United States District Court, Northern District of Illinois
August 19, 2010
BILEK ET AL
AMERICAN HOME MORTGAGE SERVICING
Name of Assigned Judge Amy J. St. Eve Sitting Judge if Other or Magistrate Judge than Assigned Judge
DOCKET ENTRY TEXT
The Court, in its discretion, denies Plaintiffs' motion for reconsideration . Plaintiffs' response to AHMSI's fee petition is due on or before 8/23/10. No appearance is required on the 8/26/10 notice date.
O[ For further details see text below.] Notices mailed by Judicial staff.
On February 25, 2010, Plaintiffs Christopher and Mary Bilek ("Plaintiffs") filed a Second Amended Complaint against various Defendants, including American Home Mortgage Servicing Inc. ("AHMSI"), for violating the Real Estate Settlement Procedures Act ("RESPA"), 12 U.S.C. § 2601, et seq. On July 15, 2010, the Court granted AHMSI's motion to compel interrogatories pursuant to Federal Rule of Civil Procedure 37(a). On August 10, 2010, the Court granted AHMSI's motion for reasonable fees and expenses in relation to the motion to compel pursuant to Rule 37(a)(5)(A). Before the Court is Plaintiffs' motion for reconsideration of the August 10, 2010 minute order granting AHMSI's motion for fees. For the following reasons, the Court, in its discretion, denies Plaintiffs' motion. Plaintiffs' response to AHMSI's fee petition is due on or before August 23, 2010.

*****

-- Exercise --
Retype the stretch of the court order from "United States District" through "by Judicial staff.". Answer using only the court order above.

-- Given material --
*****

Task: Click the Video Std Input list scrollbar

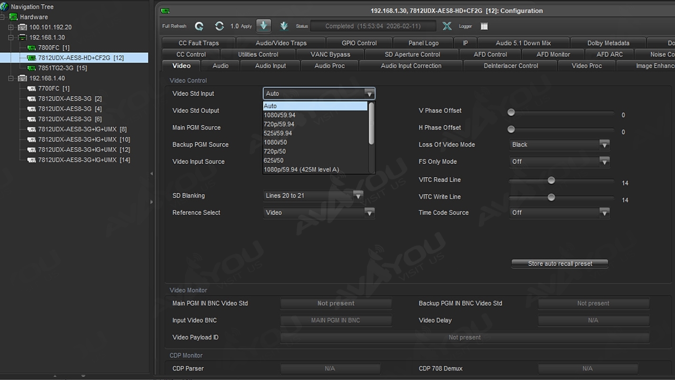Action: pos(371,124)
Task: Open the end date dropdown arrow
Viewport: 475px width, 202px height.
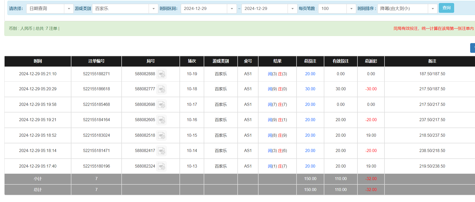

*****

-- Expected answer --
United States District Court, Northern District of Illinois
August 19, 2010
BILEK ET AL
AMERICAN HOME MORTGAGE SERVICING
Name of Assigned Judge Amy J. St. Eve Sitting Judge if Other or Magistrate Judge than Assigned Judge
DOCKET ENTRY TEXT
The Court, in its discretion, denies Plaintiffs' motion for reconsideration . Plaintiffs' response to AHMSI's fee petition is due on or before 8/23/10. No appearance is required on the 8/26/10 notice date.
O[ For further details see text below.] Notices mailed by Judicial staff.